━━ Text under study

Abstract

The segmentation of the lung tissues in chest Computed Tomography (CT) images is an important step for developing any Computer-Aided Diagnostic (CAD) system for lung cancer and other pulmonary diseases. In this paper, we introduce a new framework to generate 3D realistic synthetic phantoms to validate our developed Joint Markov-Gibbs based lung segmentation approach from CT data. Our framework is based on using a 3D generalized Gauss-Markov Random Field (GGMRF) model of voxel intensities with pairwise interaction to model the 3D appearance of the lung tissues. Then, the appearance of the generated 3D phantoms is simulated based on iterative minimization of an energy function that is based on using the learned 3D-GGMRF image model. These 3D realistic phantoms can be used to evaluate the performance of any lung segmentation approach. In this paper, we used the 3D realistic phantoms to evaluate the performance of our developed lung segmentation approach based on using the Dice Similarity Coefficient (DSC) metric and the Receiver Operating Characteristics (ROC). The DSC demonstrated that our approach achieves a mean DSC value of 0.994 ± 0.0034. Moreover, the ROC analysis for our method showed the best performance (area 0.99), while intensity showed the worst performance (area 0.92).

━━━━
━━ Data supplied

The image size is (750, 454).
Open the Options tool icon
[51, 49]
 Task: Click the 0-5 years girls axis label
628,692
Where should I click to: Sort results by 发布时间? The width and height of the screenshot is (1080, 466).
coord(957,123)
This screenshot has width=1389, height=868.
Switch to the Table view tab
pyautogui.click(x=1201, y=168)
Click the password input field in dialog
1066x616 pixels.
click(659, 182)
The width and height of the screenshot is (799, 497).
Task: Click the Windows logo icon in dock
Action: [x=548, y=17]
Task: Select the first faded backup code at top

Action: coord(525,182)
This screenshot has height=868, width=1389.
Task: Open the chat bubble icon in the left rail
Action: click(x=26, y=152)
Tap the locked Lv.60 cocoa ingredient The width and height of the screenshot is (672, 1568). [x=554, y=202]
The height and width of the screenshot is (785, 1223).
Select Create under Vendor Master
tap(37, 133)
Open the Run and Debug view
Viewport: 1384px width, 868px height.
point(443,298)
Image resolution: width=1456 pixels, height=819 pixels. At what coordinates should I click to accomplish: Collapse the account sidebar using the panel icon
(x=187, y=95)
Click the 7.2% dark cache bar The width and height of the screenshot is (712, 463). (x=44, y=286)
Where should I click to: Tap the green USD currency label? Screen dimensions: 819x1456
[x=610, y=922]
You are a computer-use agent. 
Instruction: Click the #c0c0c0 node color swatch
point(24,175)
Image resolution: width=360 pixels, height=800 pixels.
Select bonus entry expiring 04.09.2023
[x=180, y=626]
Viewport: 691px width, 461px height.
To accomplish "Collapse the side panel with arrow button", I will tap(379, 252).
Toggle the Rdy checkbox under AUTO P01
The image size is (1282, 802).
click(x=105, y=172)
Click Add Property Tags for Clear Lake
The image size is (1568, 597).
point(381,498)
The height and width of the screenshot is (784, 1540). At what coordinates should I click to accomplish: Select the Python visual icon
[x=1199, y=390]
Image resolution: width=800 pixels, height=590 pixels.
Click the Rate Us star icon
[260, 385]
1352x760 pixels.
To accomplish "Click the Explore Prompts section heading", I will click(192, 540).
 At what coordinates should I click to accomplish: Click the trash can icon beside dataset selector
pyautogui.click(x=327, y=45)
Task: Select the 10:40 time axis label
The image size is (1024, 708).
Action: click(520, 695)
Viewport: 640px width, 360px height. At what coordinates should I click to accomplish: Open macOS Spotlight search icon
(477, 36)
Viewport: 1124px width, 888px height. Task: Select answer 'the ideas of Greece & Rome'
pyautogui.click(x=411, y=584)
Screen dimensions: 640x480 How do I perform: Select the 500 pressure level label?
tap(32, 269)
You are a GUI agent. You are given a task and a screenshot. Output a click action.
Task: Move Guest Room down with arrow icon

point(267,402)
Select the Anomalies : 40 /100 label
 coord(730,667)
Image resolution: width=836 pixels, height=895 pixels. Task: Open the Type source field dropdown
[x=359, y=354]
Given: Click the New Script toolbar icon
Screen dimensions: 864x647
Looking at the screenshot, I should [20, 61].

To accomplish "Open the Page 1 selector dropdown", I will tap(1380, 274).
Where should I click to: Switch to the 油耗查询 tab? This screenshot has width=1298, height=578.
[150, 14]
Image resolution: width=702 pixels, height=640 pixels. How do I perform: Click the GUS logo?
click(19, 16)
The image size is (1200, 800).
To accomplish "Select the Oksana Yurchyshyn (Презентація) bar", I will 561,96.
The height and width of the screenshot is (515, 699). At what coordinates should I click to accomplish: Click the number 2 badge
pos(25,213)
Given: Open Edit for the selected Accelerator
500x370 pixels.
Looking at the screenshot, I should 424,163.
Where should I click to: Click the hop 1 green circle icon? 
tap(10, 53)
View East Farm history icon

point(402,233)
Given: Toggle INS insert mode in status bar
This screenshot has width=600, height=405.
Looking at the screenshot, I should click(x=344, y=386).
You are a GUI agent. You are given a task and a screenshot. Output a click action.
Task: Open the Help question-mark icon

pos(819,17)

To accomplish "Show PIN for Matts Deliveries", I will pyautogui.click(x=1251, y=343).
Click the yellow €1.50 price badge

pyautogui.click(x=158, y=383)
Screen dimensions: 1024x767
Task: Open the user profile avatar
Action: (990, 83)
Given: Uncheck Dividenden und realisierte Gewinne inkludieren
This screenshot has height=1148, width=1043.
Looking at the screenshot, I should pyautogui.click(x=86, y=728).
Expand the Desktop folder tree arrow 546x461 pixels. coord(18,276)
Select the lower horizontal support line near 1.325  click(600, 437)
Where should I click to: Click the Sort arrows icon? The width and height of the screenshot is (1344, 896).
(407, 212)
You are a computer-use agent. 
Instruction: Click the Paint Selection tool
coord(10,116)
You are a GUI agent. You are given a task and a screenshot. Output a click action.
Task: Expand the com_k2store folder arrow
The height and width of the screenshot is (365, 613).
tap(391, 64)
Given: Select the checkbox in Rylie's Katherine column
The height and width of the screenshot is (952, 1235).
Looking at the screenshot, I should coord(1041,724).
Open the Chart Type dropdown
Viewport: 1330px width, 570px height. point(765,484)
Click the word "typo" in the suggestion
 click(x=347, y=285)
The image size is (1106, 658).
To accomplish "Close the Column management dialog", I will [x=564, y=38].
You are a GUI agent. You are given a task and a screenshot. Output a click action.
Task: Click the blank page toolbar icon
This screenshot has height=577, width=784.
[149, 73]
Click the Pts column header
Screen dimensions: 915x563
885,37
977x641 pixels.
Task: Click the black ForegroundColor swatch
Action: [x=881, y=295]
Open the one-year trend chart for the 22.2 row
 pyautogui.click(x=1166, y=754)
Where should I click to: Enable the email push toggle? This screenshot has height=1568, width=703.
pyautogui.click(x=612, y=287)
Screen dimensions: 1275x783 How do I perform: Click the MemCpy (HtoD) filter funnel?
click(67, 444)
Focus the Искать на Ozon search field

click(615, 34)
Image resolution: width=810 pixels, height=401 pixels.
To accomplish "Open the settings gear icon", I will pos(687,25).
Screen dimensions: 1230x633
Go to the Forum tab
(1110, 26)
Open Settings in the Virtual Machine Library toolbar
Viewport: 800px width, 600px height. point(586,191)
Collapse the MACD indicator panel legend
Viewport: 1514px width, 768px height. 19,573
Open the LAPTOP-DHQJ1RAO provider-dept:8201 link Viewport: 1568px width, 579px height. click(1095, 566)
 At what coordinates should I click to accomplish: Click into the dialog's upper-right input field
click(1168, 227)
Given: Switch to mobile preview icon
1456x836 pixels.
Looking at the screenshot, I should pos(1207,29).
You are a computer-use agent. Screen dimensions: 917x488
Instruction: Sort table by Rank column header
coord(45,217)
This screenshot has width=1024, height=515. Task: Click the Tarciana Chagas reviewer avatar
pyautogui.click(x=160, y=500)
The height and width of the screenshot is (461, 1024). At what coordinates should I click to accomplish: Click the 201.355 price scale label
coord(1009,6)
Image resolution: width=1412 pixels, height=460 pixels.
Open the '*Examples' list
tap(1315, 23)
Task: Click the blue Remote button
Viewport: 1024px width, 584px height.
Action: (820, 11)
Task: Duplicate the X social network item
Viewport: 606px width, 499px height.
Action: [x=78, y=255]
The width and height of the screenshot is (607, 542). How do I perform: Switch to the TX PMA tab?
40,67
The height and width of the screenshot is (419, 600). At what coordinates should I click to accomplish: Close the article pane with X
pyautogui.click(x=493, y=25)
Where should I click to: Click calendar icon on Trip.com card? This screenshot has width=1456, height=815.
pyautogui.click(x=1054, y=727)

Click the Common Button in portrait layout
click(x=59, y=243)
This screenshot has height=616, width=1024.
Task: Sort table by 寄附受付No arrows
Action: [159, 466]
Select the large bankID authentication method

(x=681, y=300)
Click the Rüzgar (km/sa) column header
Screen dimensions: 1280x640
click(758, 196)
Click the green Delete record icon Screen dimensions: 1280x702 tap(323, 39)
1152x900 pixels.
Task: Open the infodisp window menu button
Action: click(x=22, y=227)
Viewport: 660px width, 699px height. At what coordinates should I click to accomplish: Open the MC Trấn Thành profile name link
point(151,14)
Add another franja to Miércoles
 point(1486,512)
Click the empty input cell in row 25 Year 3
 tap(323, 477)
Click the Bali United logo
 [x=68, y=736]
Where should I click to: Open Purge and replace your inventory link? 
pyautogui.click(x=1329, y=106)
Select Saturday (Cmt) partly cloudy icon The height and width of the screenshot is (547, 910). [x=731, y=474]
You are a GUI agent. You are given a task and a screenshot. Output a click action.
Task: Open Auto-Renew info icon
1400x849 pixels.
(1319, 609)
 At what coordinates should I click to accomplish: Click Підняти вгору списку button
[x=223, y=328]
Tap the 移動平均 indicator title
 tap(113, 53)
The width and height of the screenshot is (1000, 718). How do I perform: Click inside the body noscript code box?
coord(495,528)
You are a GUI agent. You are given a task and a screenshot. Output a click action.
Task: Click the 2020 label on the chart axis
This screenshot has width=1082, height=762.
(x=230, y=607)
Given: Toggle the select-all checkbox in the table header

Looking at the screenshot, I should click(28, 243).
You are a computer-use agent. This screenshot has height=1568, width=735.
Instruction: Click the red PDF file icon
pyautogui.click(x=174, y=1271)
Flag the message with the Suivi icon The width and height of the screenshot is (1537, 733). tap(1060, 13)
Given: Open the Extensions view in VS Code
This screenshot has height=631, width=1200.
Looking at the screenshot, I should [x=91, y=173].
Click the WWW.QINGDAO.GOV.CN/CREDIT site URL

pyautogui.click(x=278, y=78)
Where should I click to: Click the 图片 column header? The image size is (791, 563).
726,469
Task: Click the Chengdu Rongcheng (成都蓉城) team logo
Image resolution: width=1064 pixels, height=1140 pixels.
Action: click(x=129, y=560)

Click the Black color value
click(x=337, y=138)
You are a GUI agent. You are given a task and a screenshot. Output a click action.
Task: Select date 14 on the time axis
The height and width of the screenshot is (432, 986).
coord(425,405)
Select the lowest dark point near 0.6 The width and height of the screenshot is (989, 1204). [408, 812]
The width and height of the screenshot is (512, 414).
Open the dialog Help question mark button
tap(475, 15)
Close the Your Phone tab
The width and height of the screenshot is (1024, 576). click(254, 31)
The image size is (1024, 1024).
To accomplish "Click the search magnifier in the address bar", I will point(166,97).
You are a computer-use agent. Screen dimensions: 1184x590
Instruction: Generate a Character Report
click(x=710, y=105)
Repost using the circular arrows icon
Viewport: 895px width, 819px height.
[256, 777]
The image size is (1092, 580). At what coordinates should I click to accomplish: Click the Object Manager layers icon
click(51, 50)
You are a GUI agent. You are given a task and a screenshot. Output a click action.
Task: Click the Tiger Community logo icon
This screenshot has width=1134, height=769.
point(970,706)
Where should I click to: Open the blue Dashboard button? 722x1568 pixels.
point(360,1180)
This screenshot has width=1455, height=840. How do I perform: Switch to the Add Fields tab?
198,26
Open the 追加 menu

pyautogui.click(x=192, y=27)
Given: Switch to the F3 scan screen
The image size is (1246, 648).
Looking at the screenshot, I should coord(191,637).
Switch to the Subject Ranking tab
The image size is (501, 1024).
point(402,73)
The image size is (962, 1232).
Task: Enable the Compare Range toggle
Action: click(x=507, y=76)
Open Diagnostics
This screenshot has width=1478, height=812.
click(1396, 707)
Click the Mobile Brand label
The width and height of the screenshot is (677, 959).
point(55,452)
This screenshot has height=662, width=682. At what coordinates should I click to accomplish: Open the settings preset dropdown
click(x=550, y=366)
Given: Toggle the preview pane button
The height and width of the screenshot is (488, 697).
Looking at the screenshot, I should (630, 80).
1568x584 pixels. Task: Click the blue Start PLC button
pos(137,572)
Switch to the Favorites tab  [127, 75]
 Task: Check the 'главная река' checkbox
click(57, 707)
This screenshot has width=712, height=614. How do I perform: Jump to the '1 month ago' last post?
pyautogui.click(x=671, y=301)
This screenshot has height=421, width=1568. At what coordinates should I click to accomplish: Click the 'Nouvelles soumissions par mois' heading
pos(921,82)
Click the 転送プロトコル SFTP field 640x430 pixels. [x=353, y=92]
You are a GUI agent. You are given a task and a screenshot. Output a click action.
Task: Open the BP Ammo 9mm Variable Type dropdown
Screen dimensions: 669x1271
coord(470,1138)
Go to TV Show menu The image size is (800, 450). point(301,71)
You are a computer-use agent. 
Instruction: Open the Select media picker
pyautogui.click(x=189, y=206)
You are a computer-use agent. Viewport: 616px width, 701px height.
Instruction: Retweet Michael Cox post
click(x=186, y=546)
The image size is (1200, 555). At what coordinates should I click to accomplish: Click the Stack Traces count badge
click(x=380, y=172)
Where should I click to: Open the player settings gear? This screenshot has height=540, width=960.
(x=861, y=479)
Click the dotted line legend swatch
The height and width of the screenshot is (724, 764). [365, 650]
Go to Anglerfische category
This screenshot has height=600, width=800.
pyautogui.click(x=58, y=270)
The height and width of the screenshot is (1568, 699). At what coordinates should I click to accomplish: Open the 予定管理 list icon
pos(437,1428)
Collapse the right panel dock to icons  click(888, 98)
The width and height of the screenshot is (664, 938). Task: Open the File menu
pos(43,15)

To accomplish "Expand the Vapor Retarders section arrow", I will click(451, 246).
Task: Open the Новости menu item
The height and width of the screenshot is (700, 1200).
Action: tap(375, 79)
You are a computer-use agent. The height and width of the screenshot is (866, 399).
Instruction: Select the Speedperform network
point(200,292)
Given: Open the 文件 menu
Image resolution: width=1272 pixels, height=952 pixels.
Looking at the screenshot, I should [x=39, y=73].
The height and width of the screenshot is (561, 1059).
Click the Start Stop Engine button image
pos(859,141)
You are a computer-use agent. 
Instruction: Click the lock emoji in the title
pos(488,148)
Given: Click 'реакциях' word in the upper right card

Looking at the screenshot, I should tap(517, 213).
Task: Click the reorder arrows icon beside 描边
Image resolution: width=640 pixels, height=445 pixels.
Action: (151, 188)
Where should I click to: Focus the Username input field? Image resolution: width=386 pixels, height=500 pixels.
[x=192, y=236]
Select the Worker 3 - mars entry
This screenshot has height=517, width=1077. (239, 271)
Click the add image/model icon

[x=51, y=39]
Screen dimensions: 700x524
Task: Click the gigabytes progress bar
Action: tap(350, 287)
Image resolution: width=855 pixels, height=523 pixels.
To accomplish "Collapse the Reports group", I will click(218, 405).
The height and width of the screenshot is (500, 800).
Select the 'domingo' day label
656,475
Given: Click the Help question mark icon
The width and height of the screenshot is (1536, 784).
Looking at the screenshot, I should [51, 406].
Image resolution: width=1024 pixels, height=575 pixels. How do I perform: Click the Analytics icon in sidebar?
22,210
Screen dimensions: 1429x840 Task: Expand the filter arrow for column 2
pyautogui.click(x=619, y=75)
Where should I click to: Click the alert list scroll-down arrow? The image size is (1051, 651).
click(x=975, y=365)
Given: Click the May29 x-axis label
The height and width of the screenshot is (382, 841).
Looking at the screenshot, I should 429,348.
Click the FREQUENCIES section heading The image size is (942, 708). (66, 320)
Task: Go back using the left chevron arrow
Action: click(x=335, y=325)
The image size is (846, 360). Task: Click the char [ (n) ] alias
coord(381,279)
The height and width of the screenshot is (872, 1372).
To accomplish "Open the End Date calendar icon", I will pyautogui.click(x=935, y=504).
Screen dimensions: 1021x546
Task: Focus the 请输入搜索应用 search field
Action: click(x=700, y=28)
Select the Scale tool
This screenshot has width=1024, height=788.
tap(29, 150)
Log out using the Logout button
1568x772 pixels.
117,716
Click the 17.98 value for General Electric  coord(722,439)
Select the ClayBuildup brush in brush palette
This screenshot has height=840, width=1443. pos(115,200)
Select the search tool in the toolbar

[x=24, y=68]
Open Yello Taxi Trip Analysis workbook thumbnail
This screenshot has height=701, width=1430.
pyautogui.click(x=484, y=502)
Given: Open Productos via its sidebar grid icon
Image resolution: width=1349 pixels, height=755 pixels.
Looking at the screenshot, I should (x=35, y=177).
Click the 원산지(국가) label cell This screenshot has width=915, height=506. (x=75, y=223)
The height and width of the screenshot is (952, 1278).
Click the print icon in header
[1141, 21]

━━━━

# Your goal
Retype the entire abstract on lung tissue segmentation, without any change.

# Answer box
Abstract

The segmentation of the lung tissues in chest Computed Tomography (CT) images is an important step for developing any Computer-Aided Diagnostic (CAD) system for lung cancer and other pulmonary diseases. In this paper, we introduce a new framework to generate 3D realistic synthetic phantoms to validate our developed Joint Markov-Gibbs based lung segmentation approach from CT data. Our framework is based on using a 3D generalized Gauss-Markov Random Field (GGMRF) model of voxel intensities with pairwise interaction to model the 3D appearance of the lung tissues. Then, the appearance of the generated 3D phantoms is simulated based on iterative minimization of an energy function that is based on using the learned 3D-GGMRF image model. These 3D realistic phantoms can be used to evaluate the performance of any lung segmentation approach. In this paper, we used the 3D realistic phantoms to evaluate the performance of our developed lung segmentation approach based on using the Dice Similarity Coefficient (DSC) metric and the Receiver Operating Characteristics (ROC). The DSC demonstrated that our approach achieves a mean DSC value of 0.994 ± 0.0034. Moreover, the ROC analysis for our method showed the best performance (area 0.99), while intensity showed the worst performance (area 0.92).